Il le sait : d’où vient donc que nul frein ne l’arrête ?
Sans doute mieux qu’un autre il connaît son pouvoir ;
de l’empire, en effet, il est l’unique espoir.
Eh ! Qui d’un peuple ingrat n’a vu cent fois l’ivresse
oser à vos vieux ans égaler sa jeunesse,
et d’un héros, l’honneur des sultans, des guerriers,
devant un fier soldat abaisser les lauriers ?
Qui peut vous rassurer contre tant d’insolence ?
Est-ce un camp qui frémit aux portes de Byzance ?
Un peuple de mutins, d’esclaves factieux,
de leur maître indigné tyrans capricieux ?

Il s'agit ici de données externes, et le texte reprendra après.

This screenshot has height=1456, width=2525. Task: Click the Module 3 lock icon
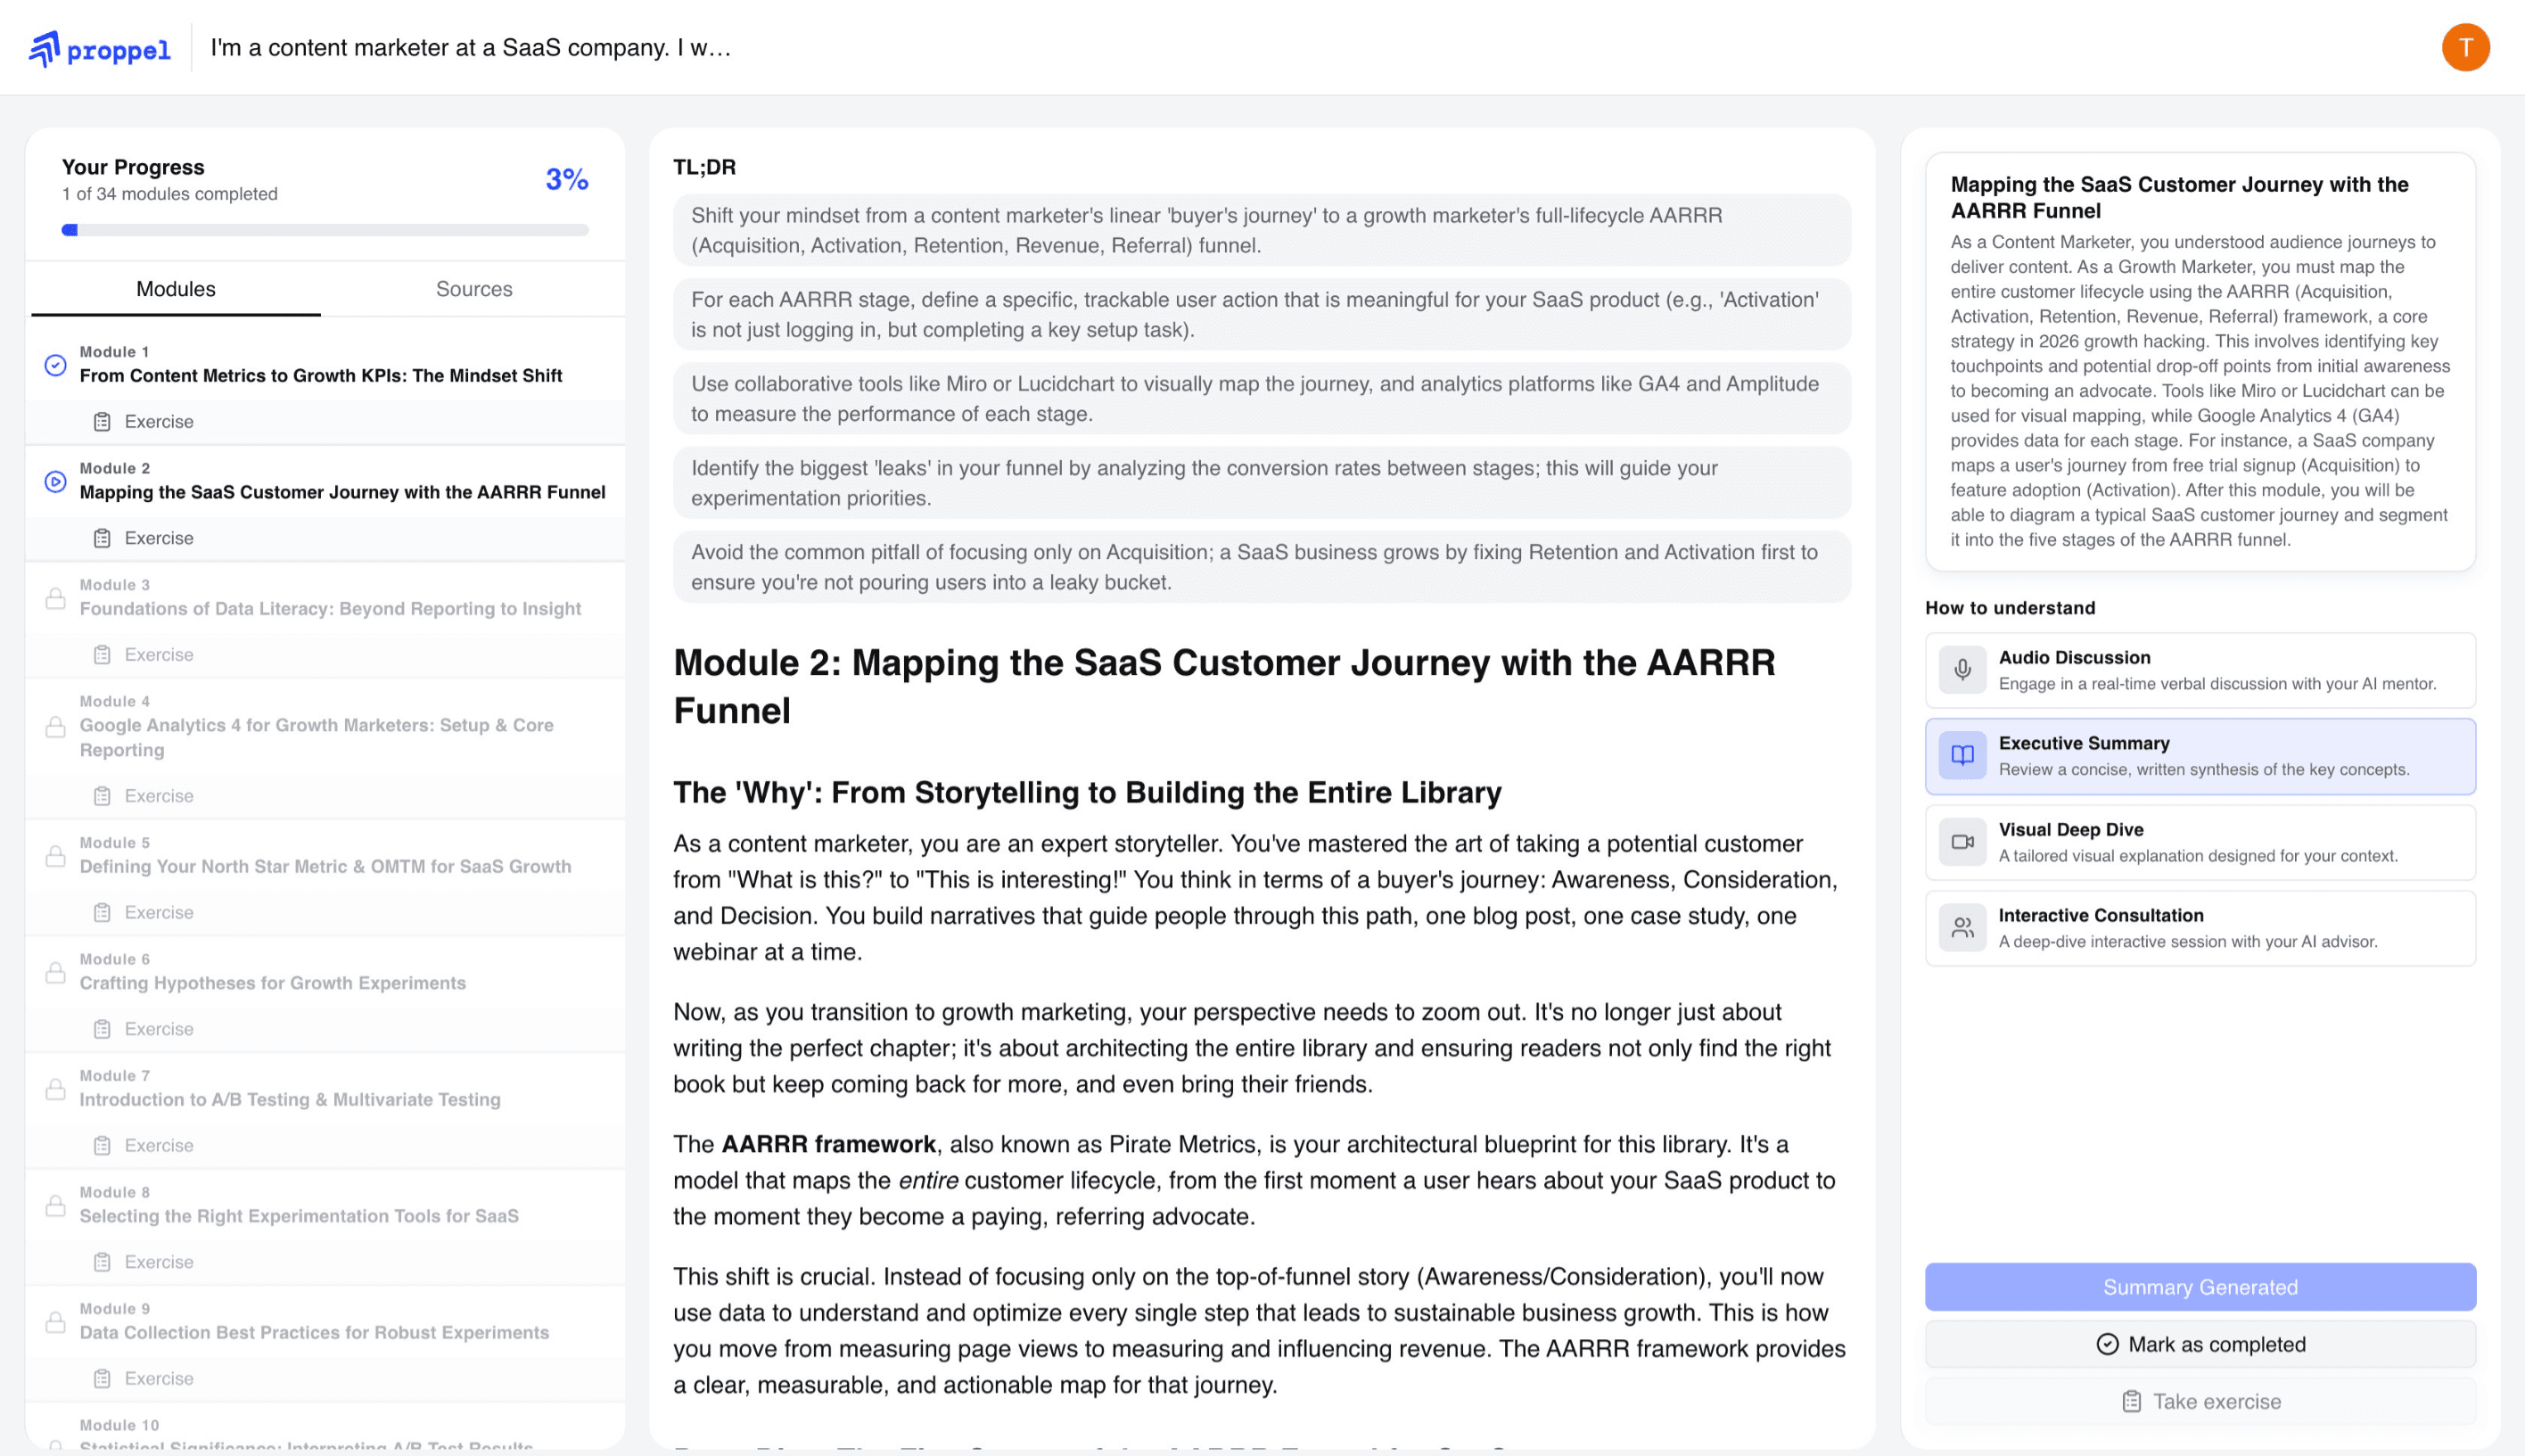[56, 599]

Ah ! Seigneur, est-ce ainsi (je vous cite à vous-même)
que, rassurant Sélim, dans un péril extrême,
vous vîntes dans ses mains ici vous déposer,
quand ces mêmes soldats, ardens à tout oser,
pour vous, malgré vous seul, pleins d’un zèle unanime,
rebelles, prononçaient votre nom dans leur crime ?
On vous vit accourir, seul, désarmé, soumis,
plein d’un noble courroux contre ses ennemis,
et tombant à ses pieds, ôtage volontaire,
échapper au malheur de détrôner un père.
Tel était le devoir d’un fils plus soupçonné,
et votre exemple au moins l’a déjà condamné.


SOLIMAN.


Ce qu’a fait Soliman, Soliman dut le faire.
Celui qui fut bon fils doit être aussi bon père,
et quand vous rappelez ces preuves de ma foi,
votre voix m’avertit d’être digne de moi.